TAXES & BLOATED GOVERNMENT
Updated: Dec 2, 2019
Flush with oil and gas money, New Mexico has chosen to bloat government, raise taxes, and create a brand new agency. New Mexicans, not government, should be the recipients of New Mexico’s wealth.
In Governor Michelle Lujan Grisham’s first legislative session, January - March 2019, the State of New Mexico received $465 million in additional income from the state’s oil and gas production. The response to the increased revenue was to raise taxes and bloat the state government.
The Lujan Grisham administration initiated new taxes on internet purchases and increased taxes on both cars and cigarettes. If you buy anything online in New Mexico, you will now pay a 5.125% tax that wasn’t there before this administration began. Gross receipts taxes for middle-sized businesses have increased 5.123%. The tax on cigarettes has jumped from $1.66 to $2.00 a pack.
Lujan Grisham wasted no time spending the extra money on members of her own cabinet who received an astronomical 17% raise. This will cost New Mexico’s future taxpayers half a million dollars annually. Justification was made by comparing New Mexico, a poor state, to Texas, our wealthy neighbor. Struggling New Mexican families would long to have a 17% increase.

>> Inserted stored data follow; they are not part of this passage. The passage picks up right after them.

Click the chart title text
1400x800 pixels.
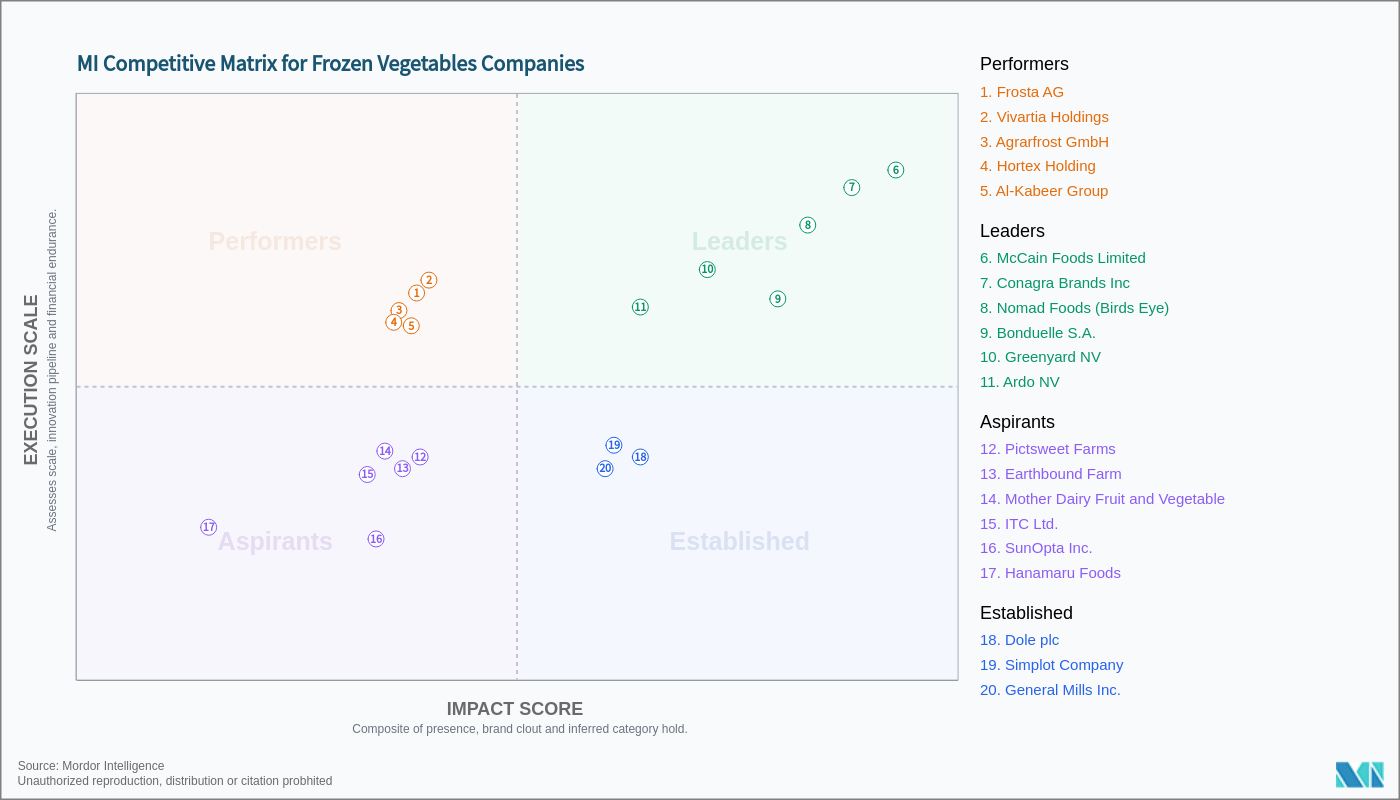[331, 64]
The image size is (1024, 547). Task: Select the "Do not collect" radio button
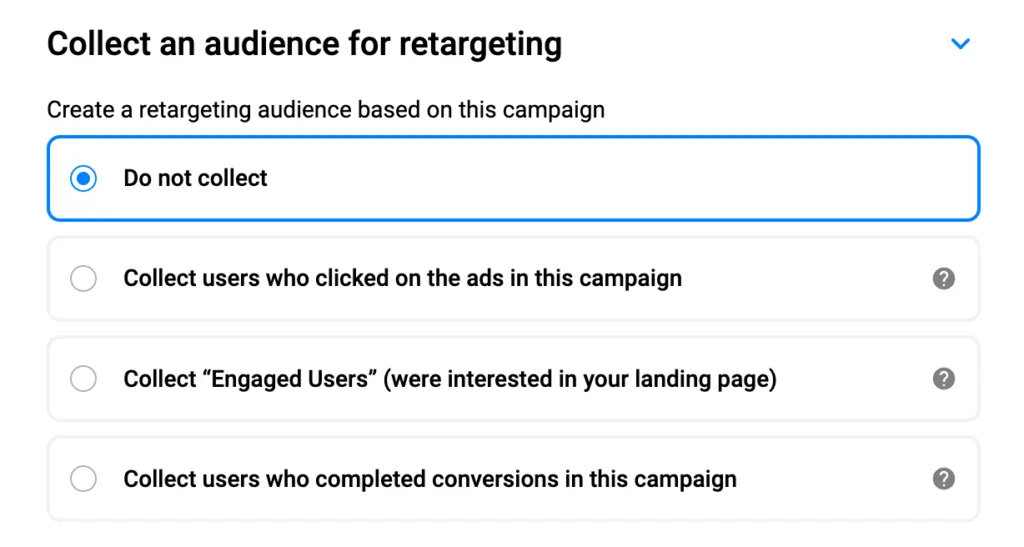[83, 179]
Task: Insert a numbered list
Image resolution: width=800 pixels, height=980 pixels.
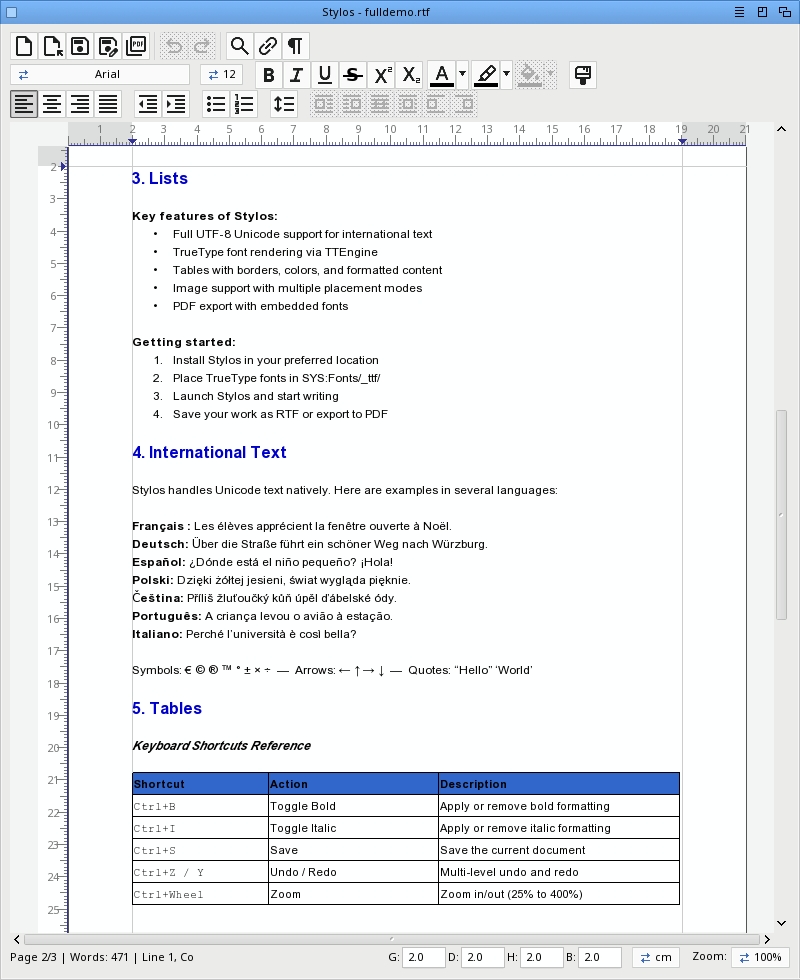Action: (244, 104)
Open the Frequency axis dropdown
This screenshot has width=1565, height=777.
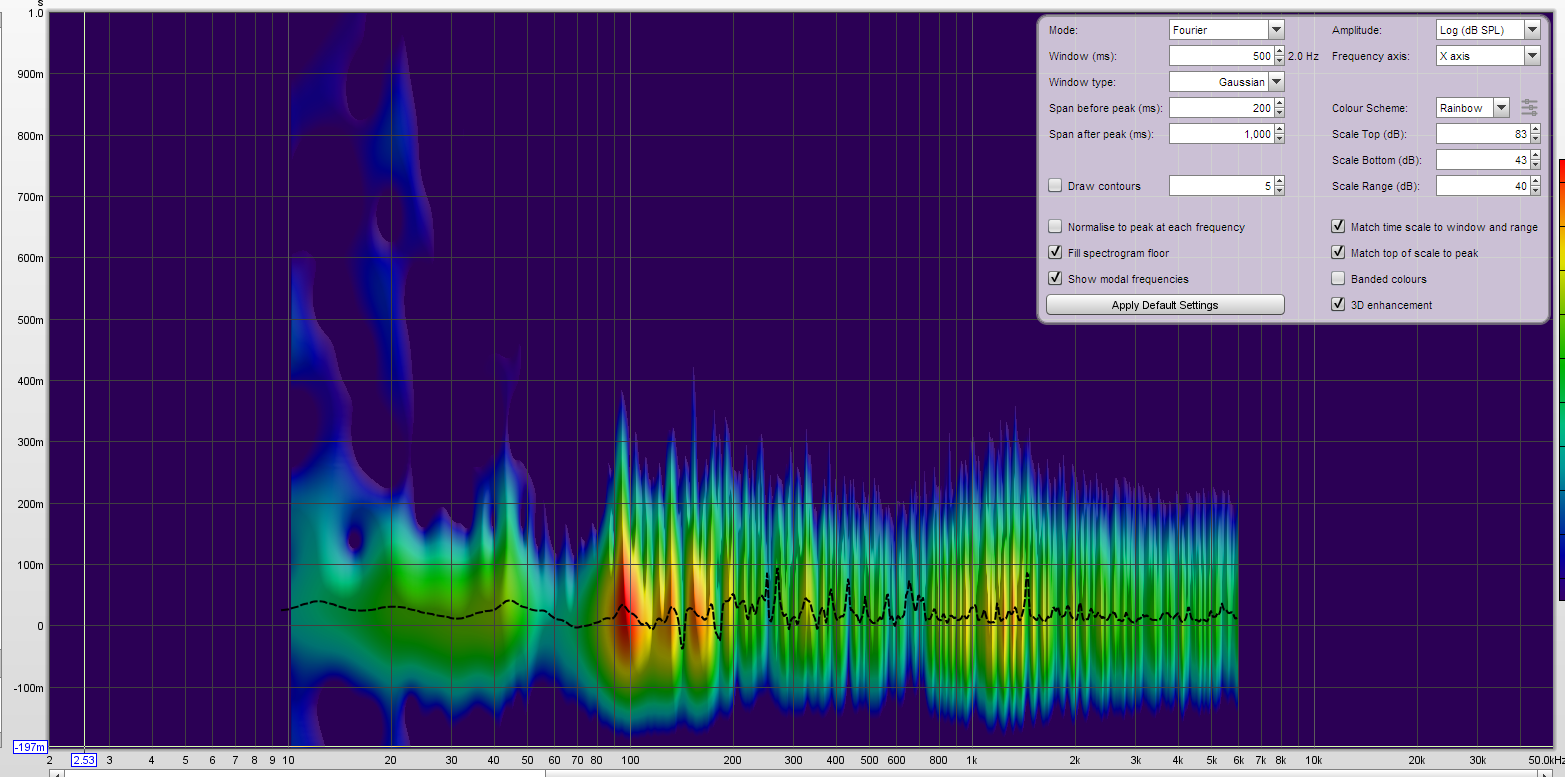coord(1532,56)
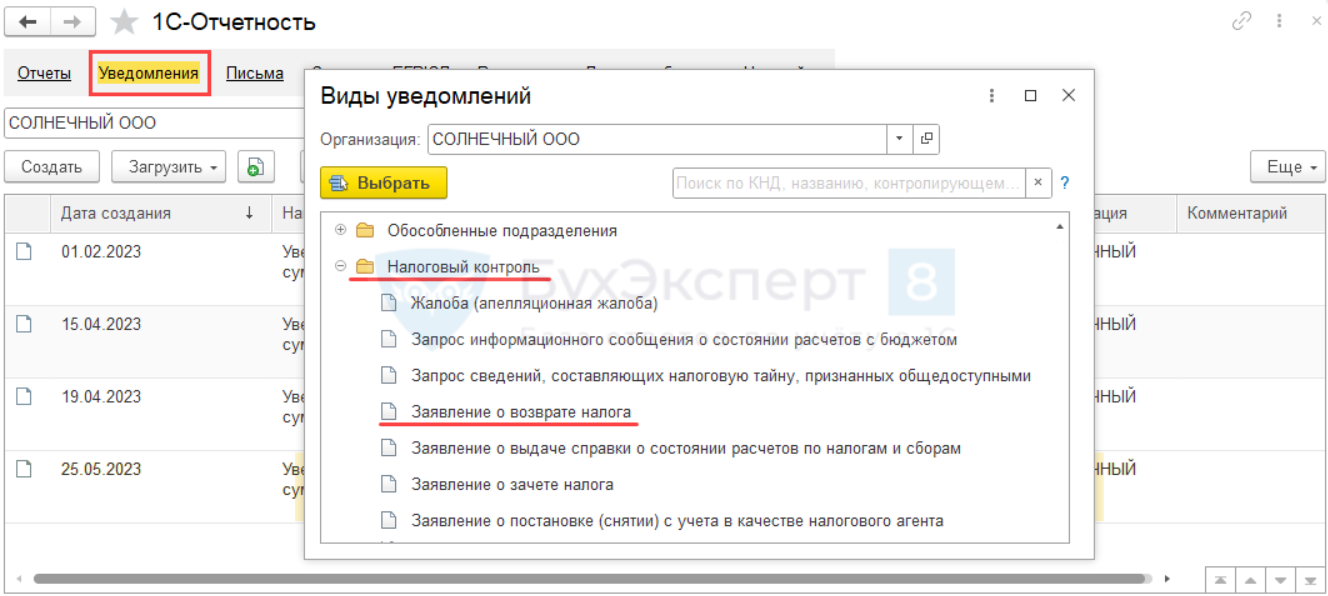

Lujan Grisham’s administration used an additional $176 million to create yet another government agency, the Early Childhood Education and Care Department. The state can never replace mom and dad, but that is what the new agency is supposed to do. The agency sends government employees to knock on doors, fill out forms and take children out of their homes by providing childcare and Pre-K. Pre-K education has proven to be a waste of money, in that the initial gains provided by these programs disappear by the time a child reaches 2nd or 3rd grade.
Mr. Tiano believes the strength of New Mexico lies with New Mexican families. One reason New Mexican families remain poor is because of state taxes. Mr. Tiano suggests we return the money to the families and let them decide how to spend it, rather than squander it on more state government.